Political Science and the Environment
Environmental processes and outcomes are fundamentally shaped by politics and policy. This research distills insights from political science relevant to biodiversity conservation as well as climate change mitigation and adaptation. It also seeks to demonstrate how consideration of environmental problems can enhance understanding of political processes and behavior, core concerns in political science. Despite the importance of politics to the environment and the significance of environmental issues to a richer understanding of politics, the engagement between these two fields has been limited. We explore the reasons for this lack of dialogue and suggest ways of enhancing the conversation between those interested in conservation and politics.
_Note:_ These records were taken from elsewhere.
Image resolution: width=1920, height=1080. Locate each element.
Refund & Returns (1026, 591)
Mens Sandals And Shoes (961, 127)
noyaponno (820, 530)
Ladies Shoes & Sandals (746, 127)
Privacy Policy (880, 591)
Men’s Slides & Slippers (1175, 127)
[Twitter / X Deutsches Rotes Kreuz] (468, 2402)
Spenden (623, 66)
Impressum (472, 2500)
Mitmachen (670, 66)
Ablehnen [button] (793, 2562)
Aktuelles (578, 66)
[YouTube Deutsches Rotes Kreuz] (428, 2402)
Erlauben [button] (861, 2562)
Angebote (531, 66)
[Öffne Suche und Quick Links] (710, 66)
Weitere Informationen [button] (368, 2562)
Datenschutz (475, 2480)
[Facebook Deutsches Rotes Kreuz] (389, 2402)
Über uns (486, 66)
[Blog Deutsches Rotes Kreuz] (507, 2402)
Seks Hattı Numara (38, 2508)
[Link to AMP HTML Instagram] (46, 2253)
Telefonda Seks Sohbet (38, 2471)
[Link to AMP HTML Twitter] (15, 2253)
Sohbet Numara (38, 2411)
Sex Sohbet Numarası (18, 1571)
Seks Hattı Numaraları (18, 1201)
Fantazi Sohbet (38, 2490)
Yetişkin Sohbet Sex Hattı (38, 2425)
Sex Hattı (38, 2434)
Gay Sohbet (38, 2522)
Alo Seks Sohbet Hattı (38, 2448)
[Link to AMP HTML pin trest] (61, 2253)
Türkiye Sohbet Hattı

Miller, D.C. and A. Agrawal. (Forthcoming). “Political Science and Conservation.” Chapter in Conservation Social Science: Understanding People and the Conservation of Biodiversity. Mascia, M., Ed. Wiley-Blackwell: Malden, MA.
Miller, D.C. 2007. Political Science. In the Society for Conservation Biology Social Science Working Group’s On-line Catalogue of Social Science Tools.